No 3º episódio da série Fundamentos em Doenças Valvares – tudo o que você precisa saber sobre endocardite infecciosa, a Dra. Fernanda Tessari explica quais são essas manifestações clínicas da doença e como o uso de biomarcadores pode auxiliar no diagnóstico e prognóstico

 

Fundamentos em doenças valvares – tudo o que você precisa saber sobre endocardite infecciosa Episódio 2: novas tendências nos perfis clínico e etiológico

Dr. João Ricardo Fernandes

A Endocardite Infecciosa (EI) tem acometido, nos últimos anos, pacientes progressivamente mais idosos, os quais apresentam, como fatores predisponentes, valvopatias degenerativas (como estenose aórtica e insuficiência mitral), dispositivos intracardíacos (marcapasso, cardiodesfibrilador implantável, dispositivos de assistência circulatória) e cateteres de longa permanência. Pacientes com múltiplas comorbidades, assim como os imunossuprimidos, também têm apresentado maior incidência de EI.

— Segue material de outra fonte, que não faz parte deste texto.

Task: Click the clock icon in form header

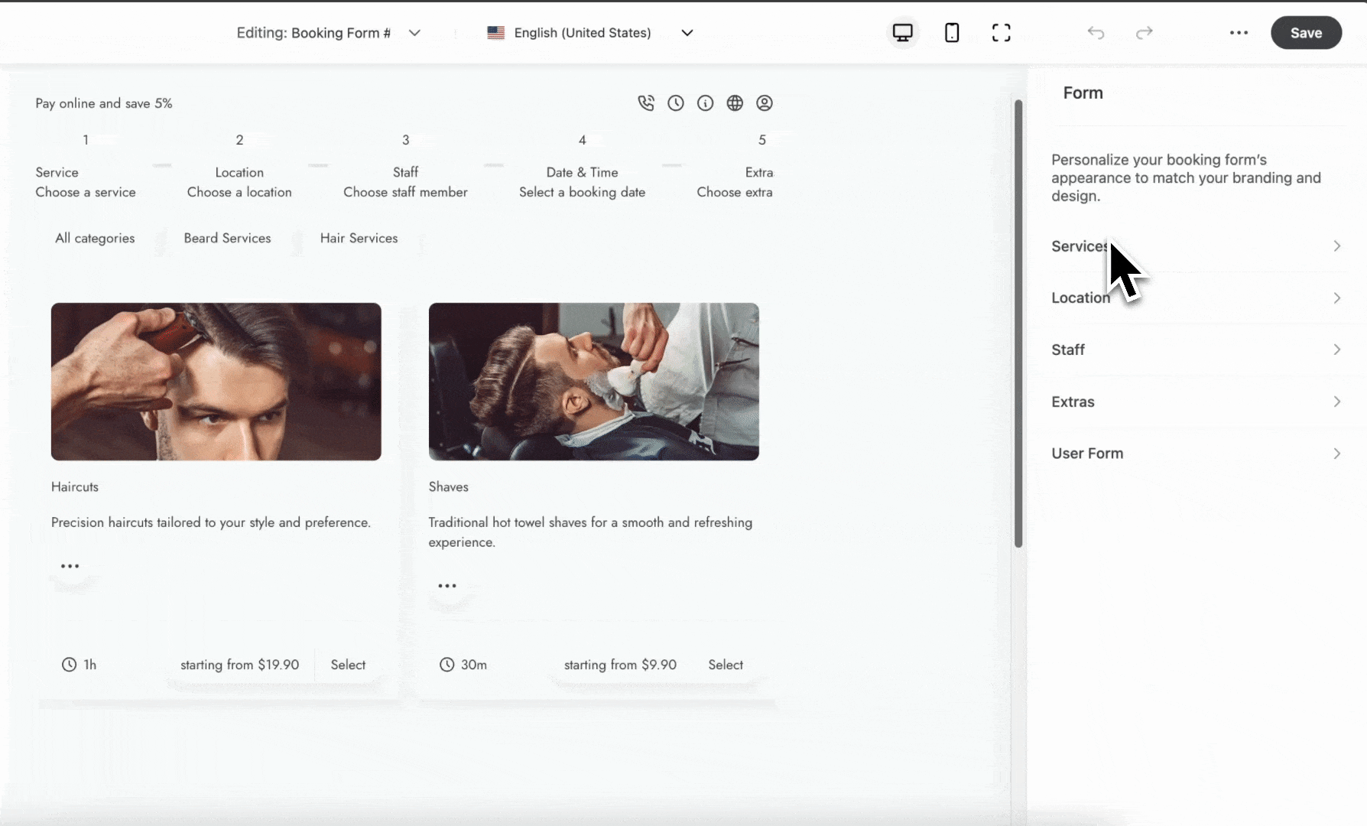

Além disso, com o aumento do emprego de dispositivos de implante transcateter — principalmente o TAVI (implante transcateter de prótese aórtica), mas também procedimentos como o fechamento de defeitos septais e de apêndice atrial (estes com maior risco nos primeiros seis meses após o implante) — novas populações sob risco de EI têm sido identificadas.

A despeito da longa história da EI e dos avanços no seu diagnóstico e tratamento, ainda há dificuldades significativas em sua abordagem. Manifestações atípicas e quadros subagudos são cada vez mais frequentes, assim como a presença de microrganismos com maior resistência antimicrobiana. Por esses motivos, o primeiro passo para mitigar o subdiagnóstico é manter um alto grau de suspeição clínica. Por ser uma patologia de apresentação variada e caracterizada por sinais e sintomas inespecíficos — muitos dos quais compartilhados por doenças reumatológicas, neoplásicas, neurológicas, autoimunes, entre outras —, a suspeita clínica é imprescindível para que se empreguem técnicas de diagnóstico precoce e adequado. O caminho diagnóstico, por sua vez, é constituído por dois grandes pilares: microbiológico e por imagem.

Quanto ao perfil microbiológico, atualmente, os principais microrganismos causadores de EI são o Staphylococcus aureus, os estreptococos orais e os estafilococos coagulase-negativos. Particularmente na população idosa, o Enterococcus faecalis também tem ganhado destaque.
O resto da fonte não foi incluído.